Design and execution of experimental workplans that focus on the preservation of solid tissue biopsies. General knowledge of molecular and cellular biology is required; specific knowledge of tumour histopathology would be highly desirable.

Duties include:

• Handling and processing solid tissue samples for histology
• Performing standard (e.g. H&E staining) and specialised (e.g.
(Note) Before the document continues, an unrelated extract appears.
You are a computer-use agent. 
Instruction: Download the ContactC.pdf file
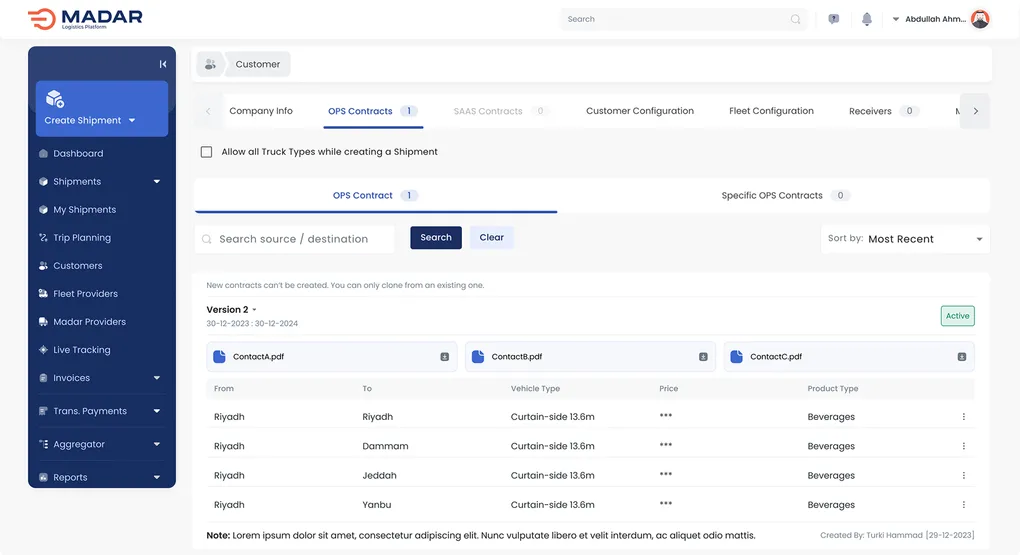point(962,357)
IHC) histological techniques
• Viewing, imaging, and analysing histological data in an accurate and reliable manner
• Writing and reviewing protocols
• Sourcing of cells/consumables
• Project planning
• Carrying out and writing risk assessments
• Conducting practical experiments
• Troubleshooting
• Data analysis and report writing
• Internal / external dissemination of results

Product Development

Design and execution of experimental workplans on generating new product formats to solve existing problems (e.g. integration with different formats & manufacturing processes).

• Product design
• Product evaluation
• Protocol construction

Essential Requirements:

• A PhD in biological science discipline
• Extensive cell culture experience and/or handling primary cells/tissues/biopsies
• Familiarity with a range of experimental and analytical techniques, particularly associated with tumour histology
• Experience in developing, optimising and executing biological assays ideally in a commercial setting
• Excellent written and verbal communication skills
• Hardworking and self-motivated
• Excellent problem-solving skills
• Legal right to work and reside in the UK

Desirable:

• Significant experience of experimentation with tumour biopsies across the entire workflow: from collection & handling to processing and characterisation
• Knowledge of pathology, particularly cancer pathology
• Experience with cell biochemical and metabolic assays
• Experience of working within a QMS framework
• Working with industry partners / stakeholders, preferably from within industry itself
• Experience of grant writing and applications processes

About Atelerix Ltd
Atelerix is a UK-based company whose patented technology is transforming the storage and transport of living cells by enabling extended storage at temperatures between 4°C and 25°C while preserving their functional viability. The company’s customers are developing cell-based therapeutics, cell lines, organoids and assays for use in drug discovery and development. Atelerix products eliminate the need for complex ultra-low temperature logistics and potentially harmful freeze-thaw processes, providing greater quality, consistency of performance, flexibility, convenience and security as critical samples are shipped around the world.